Le réfugié syrien qui veut «redonner espoir» aux Ukrainiens

  • Emu par les nouvelles de l'agression russe en Ukraine, Omar Alshakal s'organise, cherche des moyens de soutenir ceux dont il connaît bien la détresse
  • Voyager avec son passeport syrien n'est pas aisé: «A la frontière roumaine déjà, on nous a demandé pourquoi on était là, ce qu'on voulait faire»

SIRET: Il a fui sa Syrie natale en guerre et vécu dans des camps avant de fonder sa propre association sur l'île grecque de Lesbos. Alors quand il a vu l'exode des Ukrainiens, Omar Alshakal a accouru pour les aider.

"Je comprends la frayeur de ces personnes car je viens moi-même d'une zone de guerre", confie le jeune homme barbu de 28 ans, à la carrure imposante. 

"J'essaie d'aider autant de gens que je peux et leur redonner espoir pour l'avenir", dit-il à l'AFP, grelottant sous des températures glaciales au poste-frontière de Siret, au nord de la Roumanie. 

Le Syrien Omar Alshakal parle à des volontaires de la Croix-Rouge à la frontière ukraino-roumaine près de la ville de Siret, en Roumanie, le 16 mars 2022.
Le Syrien Omar Alshakal parle à des volontaires de la Croix-Rouge à la frontière ukraino-roumaine près de la ville de Siret, en Roumanie, le 16 mars 2022. (AFP).

Il raconte être passé par les geôles syriennes dans son adolescence pour avoir participé à des manifestations contre le régime de Bachar al-Assad.

En 2013, alors qu'il transporte des blessés à l'hôpital, une bombe explose sur sa route.

Il survit, rejoint la Turquie pour se faire soigner et décide avec deux copains de traverser à la nage la mer Egée - un périple de 14 heures qui le mène en Grèce, porte d'entrée de l'Union européenne où il rêvait de s'installer.

Après un bref passage par l'Allemagne, c'est dans ce pays, à Lesbos, qu'il fondera en 2017 l'association Refugee4Refugees. "J'ai appris l'anglais là-bas, pour pouvoir communiquer avec les autres volontaires", explique-t-il.

Séparation

Emu par les nouvelles de l'agression russe en Ukraine, Omar Alshakal s'organise, cherche des moyens de soutenir ceux dont il connaît bien la détresse.

Il prend un avion pour la Roumanie et se rend au poste-frontière de Siret, qui a vu passer plus de 130.000 réfugiés depuis le 24 février, des femmes accompagnées d'enfants pour l'écrasante majorité.
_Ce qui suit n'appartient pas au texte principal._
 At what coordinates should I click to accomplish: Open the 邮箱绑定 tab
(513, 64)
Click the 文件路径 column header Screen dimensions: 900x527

Le premier jour, se souvient-il, "j'ai vu une fillette d'environ cinq ans, qui pleurait et appelait son papa", contraint de rester en Ukraine où une mobilisation générale a été décrétée.

"En la regardant, je me disais: pourquoi séparer les hommes et les femmes? Pourquoi les hommes ne peuvent-ils pas se réfugier dans un lieu sûr?".

Son ONG a loué une auberge à deux km de la frontière, où pourront être hébergés entre 50 et 100 réfugiés.

Le Syrien Omar Alshakal range des paquets de dons dans un entrepôt près de la ville de Siret, en Roumanie, le 16 mars 2022.
Le Syrien Omar Alshakal range des paquets de dons dans un entrepôt près de la ville de Siret, en Roumanie, le 16 mars 2022. (AFP).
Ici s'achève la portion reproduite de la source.